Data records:
------------------------------------------------------------
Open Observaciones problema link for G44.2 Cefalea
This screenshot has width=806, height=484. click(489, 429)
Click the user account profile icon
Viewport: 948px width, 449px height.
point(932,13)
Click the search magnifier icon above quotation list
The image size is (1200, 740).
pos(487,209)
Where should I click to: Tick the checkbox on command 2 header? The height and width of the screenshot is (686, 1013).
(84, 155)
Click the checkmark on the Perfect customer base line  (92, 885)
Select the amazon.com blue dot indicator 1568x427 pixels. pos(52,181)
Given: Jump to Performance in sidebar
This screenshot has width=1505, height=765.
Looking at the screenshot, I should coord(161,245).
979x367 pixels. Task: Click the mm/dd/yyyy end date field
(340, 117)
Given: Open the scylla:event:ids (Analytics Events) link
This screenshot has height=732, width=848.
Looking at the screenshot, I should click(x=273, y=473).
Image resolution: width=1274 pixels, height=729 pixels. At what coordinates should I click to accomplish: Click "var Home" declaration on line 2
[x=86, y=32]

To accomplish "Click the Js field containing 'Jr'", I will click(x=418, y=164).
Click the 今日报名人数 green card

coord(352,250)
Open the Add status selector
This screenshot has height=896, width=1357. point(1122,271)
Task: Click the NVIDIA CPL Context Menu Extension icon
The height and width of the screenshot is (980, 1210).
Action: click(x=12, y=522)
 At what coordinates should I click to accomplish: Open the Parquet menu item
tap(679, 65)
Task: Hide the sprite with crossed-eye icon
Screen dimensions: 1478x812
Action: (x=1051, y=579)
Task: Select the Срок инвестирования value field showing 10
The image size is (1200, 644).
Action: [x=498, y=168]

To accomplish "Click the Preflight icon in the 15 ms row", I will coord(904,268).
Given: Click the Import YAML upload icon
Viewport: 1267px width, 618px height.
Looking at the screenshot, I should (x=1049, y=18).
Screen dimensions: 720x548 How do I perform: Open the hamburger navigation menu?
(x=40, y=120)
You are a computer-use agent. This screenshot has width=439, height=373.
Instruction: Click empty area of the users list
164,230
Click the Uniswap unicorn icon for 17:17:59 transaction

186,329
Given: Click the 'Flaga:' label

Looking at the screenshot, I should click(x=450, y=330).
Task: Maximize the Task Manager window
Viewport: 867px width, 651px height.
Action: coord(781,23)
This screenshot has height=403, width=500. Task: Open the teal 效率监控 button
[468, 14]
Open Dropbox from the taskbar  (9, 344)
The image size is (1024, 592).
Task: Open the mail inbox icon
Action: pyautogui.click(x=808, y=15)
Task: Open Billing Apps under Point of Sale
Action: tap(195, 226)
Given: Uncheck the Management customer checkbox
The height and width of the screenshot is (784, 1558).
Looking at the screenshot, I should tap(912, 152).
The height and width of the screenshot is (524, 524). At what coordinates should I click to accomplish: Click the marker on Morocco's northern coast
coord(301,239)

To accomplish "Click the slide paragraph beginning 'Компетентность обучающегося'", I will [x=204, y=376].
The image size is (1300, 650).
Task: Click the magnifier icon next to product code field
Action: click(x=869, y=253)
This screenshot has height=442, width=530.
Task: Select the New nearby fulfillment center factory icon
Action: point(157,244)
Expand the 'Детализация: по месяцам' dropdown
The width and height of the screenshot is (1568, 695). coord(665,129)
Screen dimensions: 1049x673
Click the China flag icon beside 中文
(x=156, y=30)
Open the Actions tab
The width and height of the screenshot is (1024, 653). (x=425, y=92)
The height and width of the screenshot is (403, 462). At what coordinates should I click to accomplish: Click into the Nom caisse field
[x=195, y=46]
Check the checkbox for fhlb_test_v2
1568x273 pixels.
------------------------------------------------------------
Directions for this task: From the records above, return each line that includes "customer".

Problem solution:
Click the checkmark on the Perfect customer base line  (92, 885)
Given: Uncheck the Management customer checkbox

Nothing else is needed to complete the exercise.